Collected data entries
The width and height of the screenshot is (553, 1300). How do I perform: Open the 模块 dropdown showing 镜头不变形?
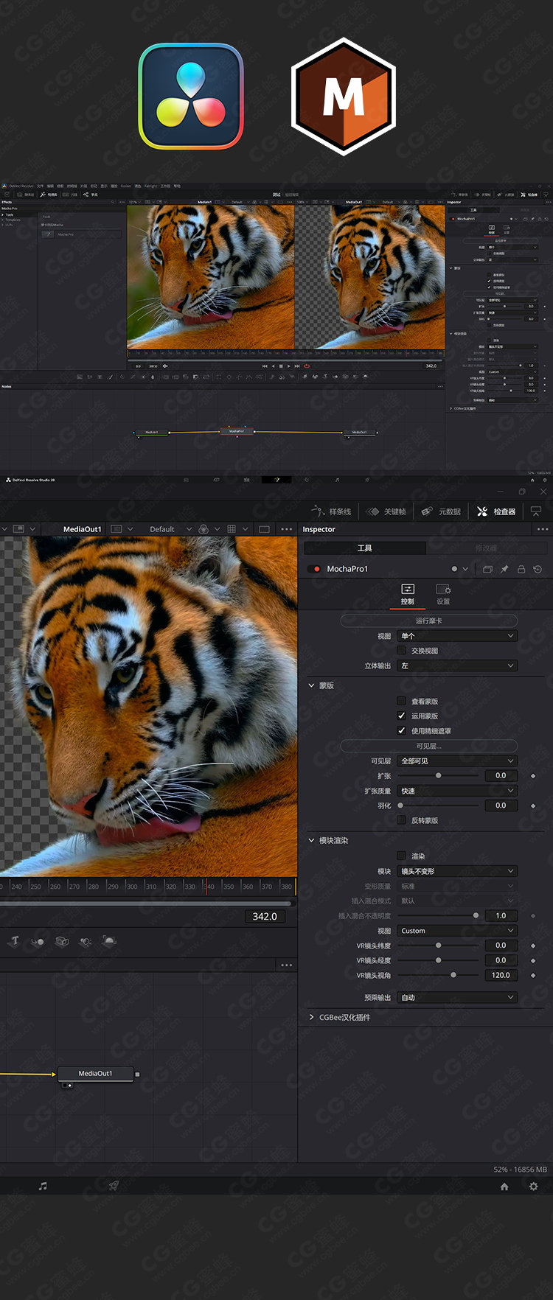[x=457, y=871]
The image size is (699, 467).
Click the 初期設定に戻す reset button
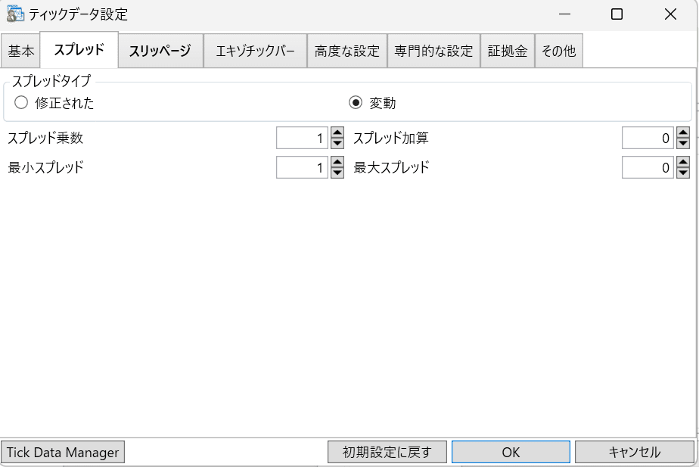point(387,451)
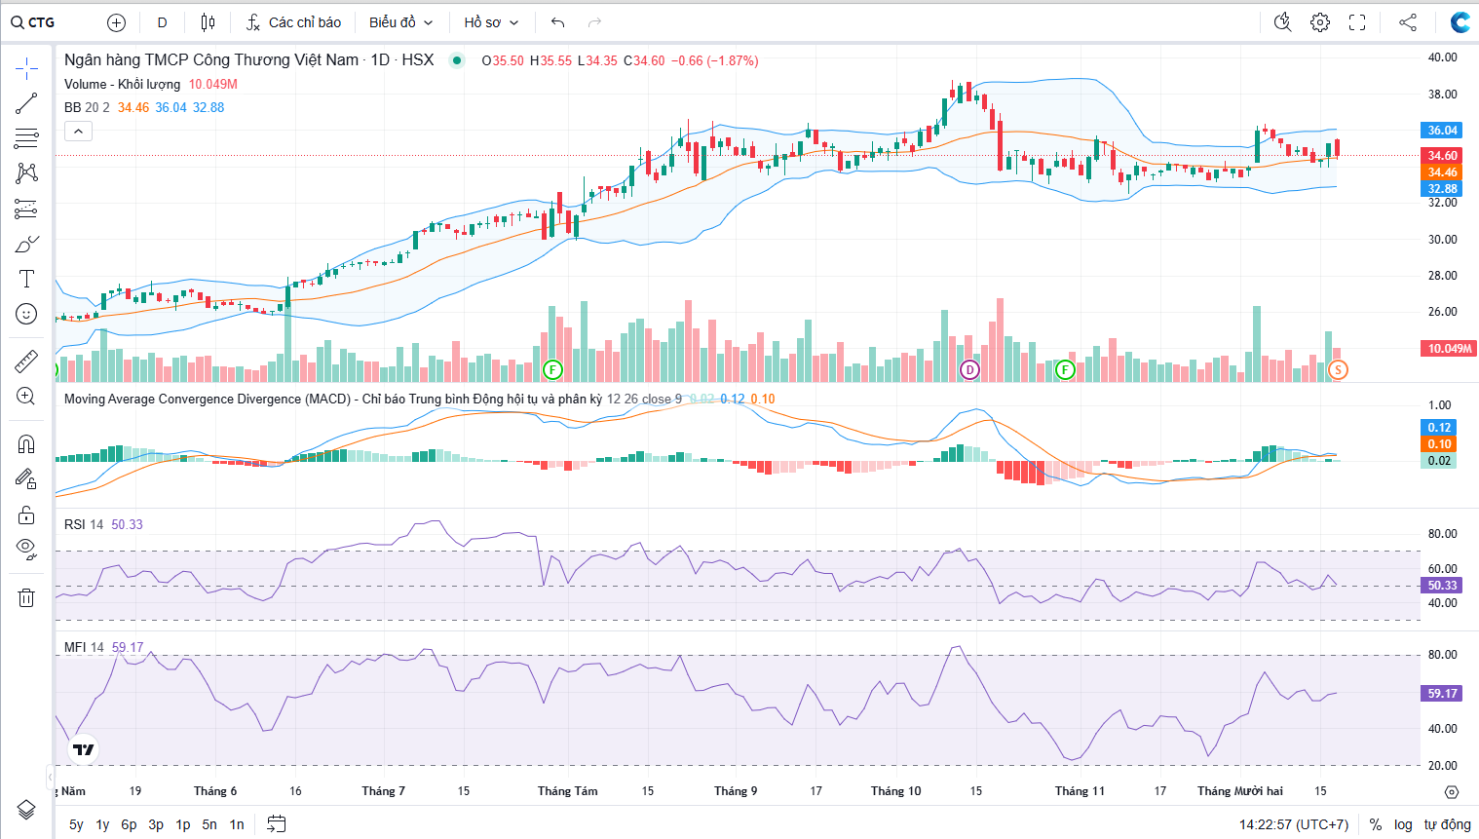Select the 1y time range
The width and height of the screenshot is (1479, 839).
coord(102,824)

Exercise objective
Reproduce only the lines between the line with "The image size is (699, 467)." and the final line of the records, both included, so that the copy matches them exactly and contains no pictures.

Answer for the task
The image size is (699, 467).
Click the 初期設定に戻す reset button
point(387,451)
Select the 1y time range
The width and height of the screenshot is (1479, 839).
coord(102,824)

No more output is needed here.